Kepplar is indeed along for the ride, disguised as a sailor. Lola is in on it, hiding him in her compartment. But soon his dead body is found, followed by hers. More and more, the detective comes to believe lawyer Malone and even Hattie could be involved in this, but Brynk turns out to be the man he's after.

Story origins and pre-production
In the 1930s and '40s, MGM produced the "Thin Man" series of six films, based on Dashiell Hammett's novel. It was very popular with American audiences for all 13 years of its run.

In the late 1940s, MGM decided to try to repeat its success with the help of Craig Rice, one of the leading mystery writers of the time.
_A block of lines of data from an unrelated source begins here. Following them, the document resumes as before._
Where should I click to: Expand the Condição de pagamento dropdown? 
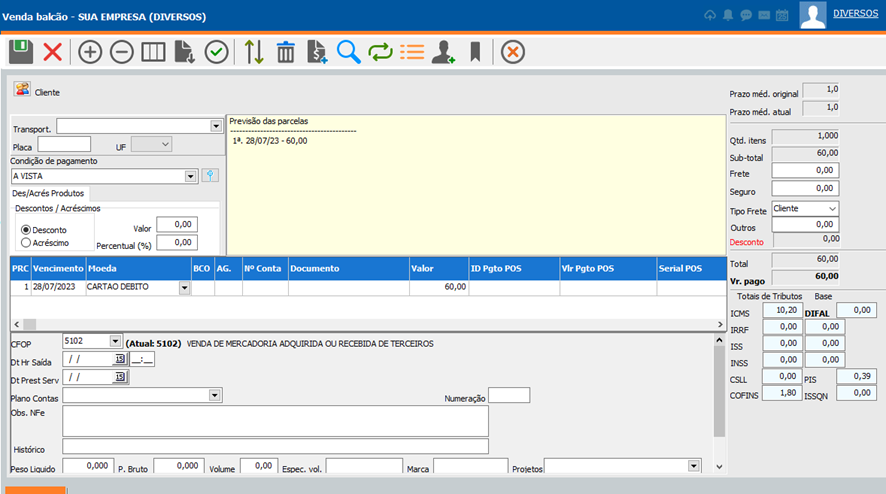tap(191, 176)
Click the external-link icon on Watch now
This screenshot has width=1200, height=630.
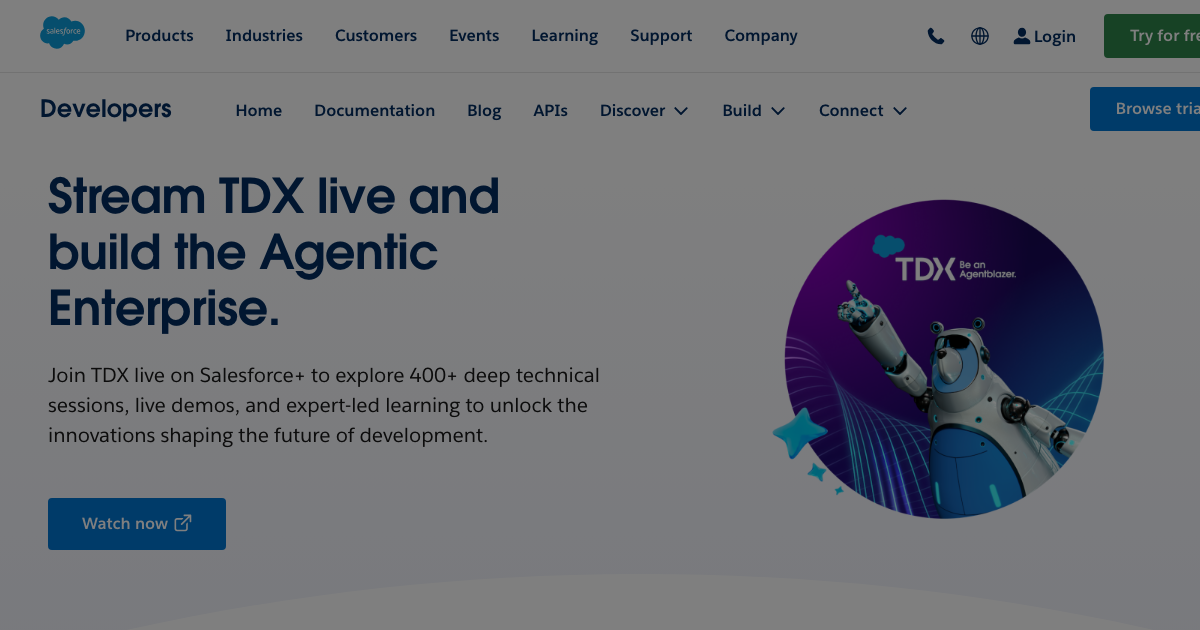point(182,522)
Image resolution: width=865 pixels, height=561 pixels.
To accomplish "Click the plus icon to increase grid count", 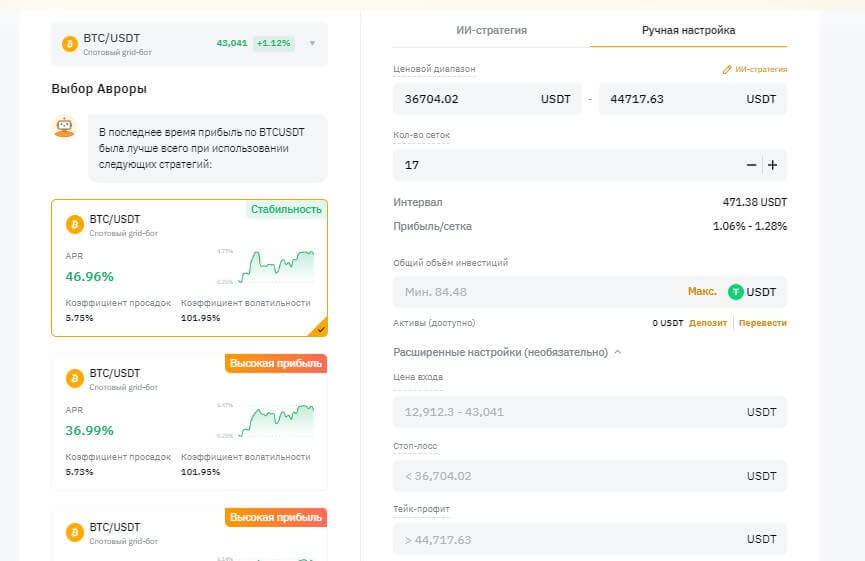I will click(772, 165).
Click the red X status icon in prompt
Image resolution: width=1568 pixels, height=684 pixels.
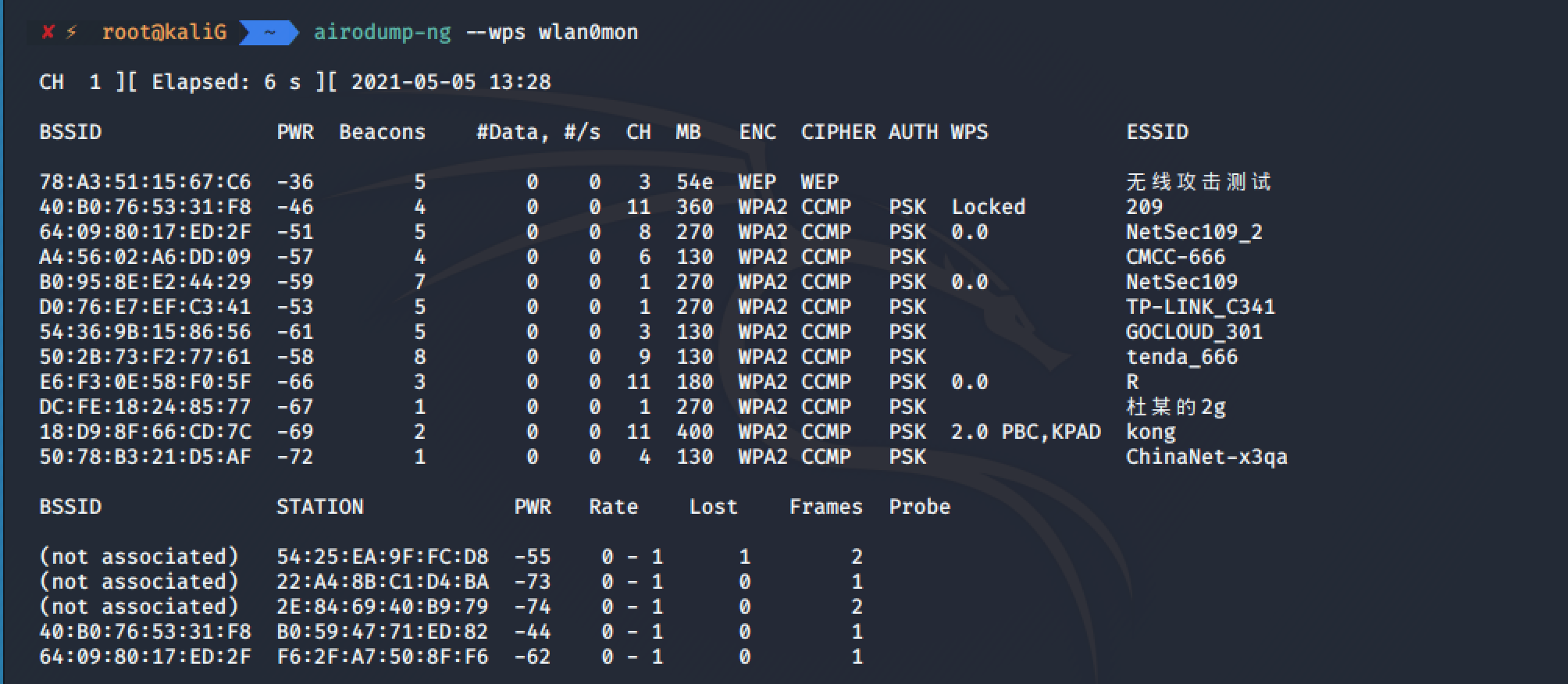click(48, 32)
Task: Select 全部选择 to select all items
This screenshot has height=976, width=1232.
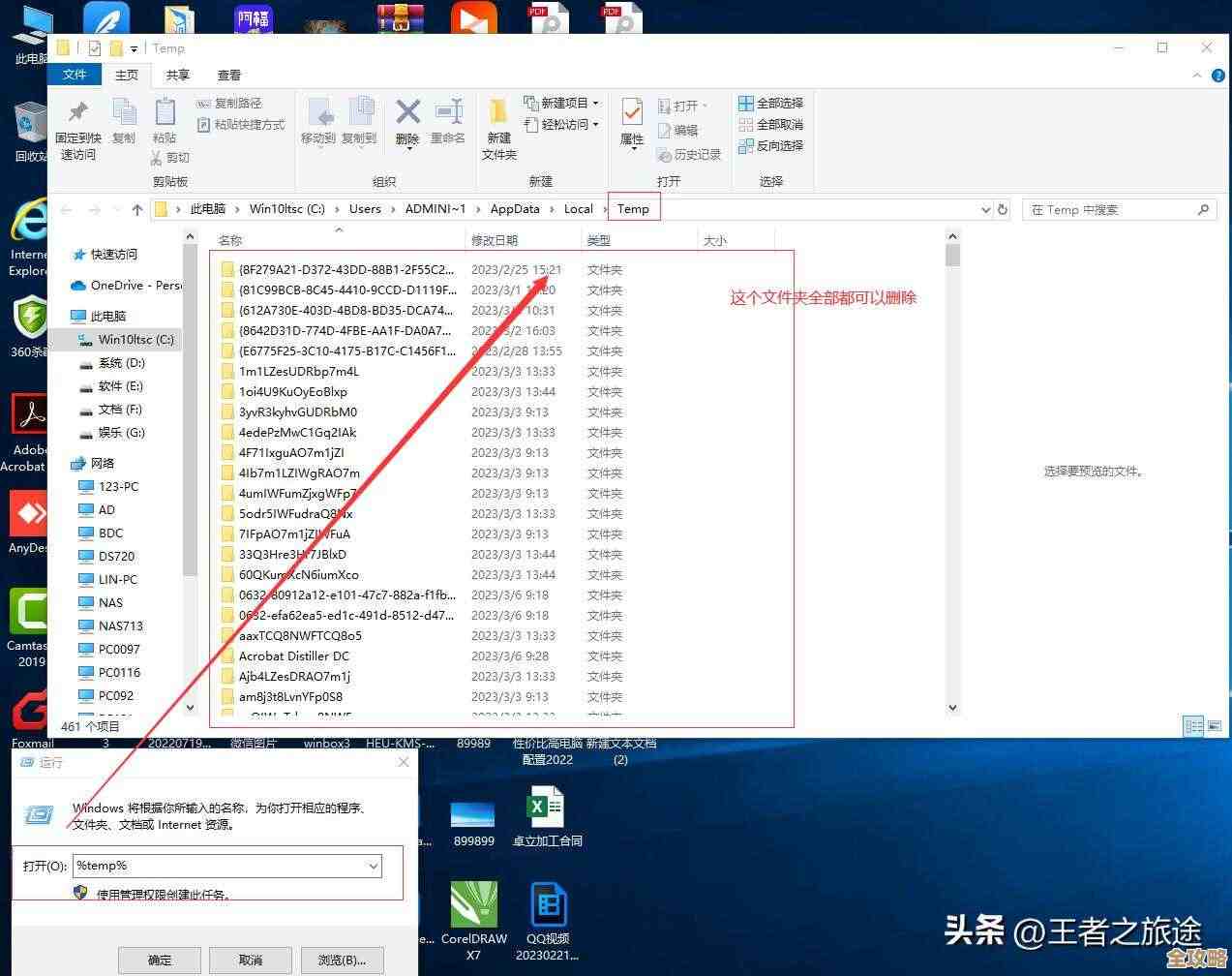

She was famous for her stories featuring fast-talking lawyer John J. Malone, who often cut ethical corners while solving crimes. MGM also approached Stuart Palmer, another famous mystery writer of the era. Together, Rice and Palmer wrote a short story titled "Once Upon a Train (The Loco Motive)", teaming Malone with Palmer's most famous character, Hildegarde Withers, who had appeared previously in films in the 1930s. However, MGM replaced the character of Withers with that of "Mrs. O'Malley" due to copyright issues with the publisher of Palmer's stories.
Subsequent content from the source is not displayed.